También la teoría moral de Santo Tomás está fundamentalmente basada en la ética aristotélica, a pesar de que algunos comentadores insisten en la dependencia agustiniana de la moral tomista.
A. La Ética tomista.
Siguiendo, pues, sus raíces aristotélicas Sto. Tomás está de acuerdo con Aristóteles en la concepción teleológica de la naturaleza y de la conducta del hombre: toda acción tiende hacia un fin y el fin es el bien de una acción. Hay un fin último hacia el que tienden todas las acciones humanas, y ese fin es lo que Aristóteles llama la felicidad. Santo Tomás está de acuerdo en que la felicidad no puede consistir en la posesión de bienes materiales. Sin embargo, a diferencia de Aristóteles, que identificaba la felicidad con la posesión del conocimiento de los objetos más elevados (con la teoría o contemplación, es decir, con la vida del filósofo), Santo Tomás, en su continuo intento por acercar aristotelismo y cristianismo, identifica la felicidad con la contemplación beatífica de Dios, con la vida del santo, de acuerdo con su concepción trascendente del ser humano.
B. La Felicidad cristiana.
En efecto, la vida del hombre no se agota en esta tierra, por lo que la felicidad no puede ser algo que se consiga exclusivamente en el mundo terrenal; dado que el alma del hombre es inmortal, el fin último de las acciones del hombre trasciende, está más allá de esta vida terrenal y se dirige hacia la contemplación de la primera causa y principio del ser (de todas las cosas): Dios. Ahora bien, ¿cómo alcanzar esta meta, esta “contemplación”? Santo Tomás añadirá que esta contemplación no la puede alcanzar el hombre por sus propias fuerzas, dada la desproporción entre su naturaleza y la naturaleza divina, por lo que requiere, de alguna manera la ayuda de Dios, es decir, la Gracia. Esta iluminación especial permitirá al alma adquirir la necesaria capacidad para alcanzar finalmente la visión de Dios.

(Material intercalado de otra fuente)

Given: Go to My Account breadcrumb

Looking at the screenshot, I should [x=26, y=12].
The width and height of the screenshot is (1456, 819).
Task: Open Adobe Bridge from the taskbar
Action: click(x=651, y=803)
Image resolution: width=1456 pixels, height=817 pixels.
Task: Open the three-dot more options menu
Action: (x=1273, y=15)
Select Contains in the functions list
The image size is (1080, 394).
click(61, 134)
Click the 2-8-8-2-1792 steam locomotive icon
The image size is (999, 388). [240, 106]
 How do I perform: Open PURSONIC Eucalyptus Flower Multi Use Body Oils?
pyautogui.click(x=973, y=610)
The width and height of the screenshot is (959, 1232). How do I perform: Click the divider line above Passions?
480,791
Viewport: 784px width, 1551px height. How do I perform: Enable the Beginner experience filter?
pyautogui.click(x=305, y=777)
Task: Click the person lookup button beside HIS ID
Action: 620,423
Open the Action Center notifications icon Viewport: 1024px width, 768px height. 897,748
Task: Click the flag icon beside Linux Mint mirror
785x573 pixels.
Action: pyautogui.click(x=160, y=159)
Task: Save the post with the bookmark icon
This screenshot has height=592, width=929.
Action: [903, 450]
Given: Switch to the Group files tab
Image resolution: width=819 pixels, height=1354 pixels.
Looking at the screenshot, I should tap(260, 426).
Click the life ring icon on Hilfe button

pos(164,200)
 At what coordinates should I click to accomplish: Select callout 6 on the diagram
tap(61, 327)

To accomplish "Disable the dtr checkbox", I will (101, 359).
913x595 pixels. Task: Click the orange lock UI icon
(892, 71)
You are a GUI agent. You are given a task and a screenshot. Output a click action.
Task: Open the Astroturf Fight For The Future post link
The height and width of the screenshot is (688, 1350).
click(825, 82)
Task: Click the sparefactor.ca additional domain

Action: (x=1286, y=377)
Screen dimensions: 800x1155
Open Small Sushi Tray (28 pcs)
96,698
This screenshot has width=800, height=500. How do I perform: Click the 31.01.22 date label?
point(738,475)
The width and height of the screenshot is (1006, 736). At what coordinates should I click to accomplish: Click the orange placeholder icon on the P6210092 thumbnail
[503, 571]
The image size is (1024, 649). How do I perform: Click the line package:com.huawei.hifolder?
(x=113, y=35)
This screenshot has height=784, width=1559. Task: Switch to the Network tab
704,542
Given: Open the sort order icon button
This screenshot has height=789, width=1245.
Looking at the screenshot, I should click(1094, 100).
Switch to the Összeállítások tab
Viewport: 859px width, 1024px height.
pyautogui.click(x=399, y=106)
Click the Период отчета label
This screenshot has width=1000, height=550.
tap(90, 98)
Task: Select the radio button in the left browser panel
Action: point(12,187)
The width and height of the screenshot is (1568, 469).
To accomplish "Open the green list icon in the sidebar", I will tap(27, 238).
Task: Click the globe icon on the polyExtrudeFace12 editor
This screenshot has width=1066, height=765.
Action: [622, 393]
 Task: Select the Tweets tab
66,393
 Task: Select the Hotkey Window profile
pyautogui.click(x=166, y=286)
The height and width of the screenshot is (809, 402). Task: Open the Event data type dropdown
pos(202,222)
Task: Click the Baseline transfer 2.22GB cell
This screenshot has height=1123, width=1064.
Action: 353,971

Pero, en esta vida terrenal, ¿qué debemos hacer? La felicidad que el hombre puede alcanzar sobre la tierra es una felicidad incompleta. No obstante, dado que es el hombre particular y concreto el que siente ese deseo de Felicidad, hemos de encontrar en el propio ser humano los elementos que hagan posible la futura consecución de ese fin. Para ello el ser humano debe ser bueno (virtuoso). Por virtud (vida buena o virtuosa) entiende Santo Tomás, al igual que Aristóteles, un hábito de la Razónque se forma mediante la repetición de actos buenos. A la Razón le corresponde dirigir al hombre hacia su fin, por lo que, al igual que ocurría con Aristóteles, la actividad propiamente moral recae sobre la deliberación, es decir, sobre el acto de la elección de la voluntad. En la misma Razón se ha de contener de alguna manera las orientaciones necesarias para que el hombre pueda elegir adecuadamente. Al reconocer el bien como el fin de la conducta del hombre la razón descubre su primer principio: se ha de hacer el bien y evitar el mal ("Bonum est faciendum et malum vitandum"). Este principio (sindéresis) tiene, en el ámbito de la razón práctica, el mismo valor que los primeros principios del conocimiento (principio de identidad, de contradicción) en el ámbito de la teórica. Al estar fundado en la misma naturaleza humana racional es la base de la ley moral natural, es decir, el fundamento último de toda conducta. Y, en la medida en que el hombre es un producto de la creación, esa ley moral natural está basada en la ley eterna divina.De la ley natural emanan las leyes humanas positivas, que deben ser aceptadas, si no contradicen la ley natural, y rechazadas o consideradas injustas, si la contradicen. Pese a sus raíces aristotélicas vemos, pues, que Sto. Tomás ha conducido la moral al terreno teológico.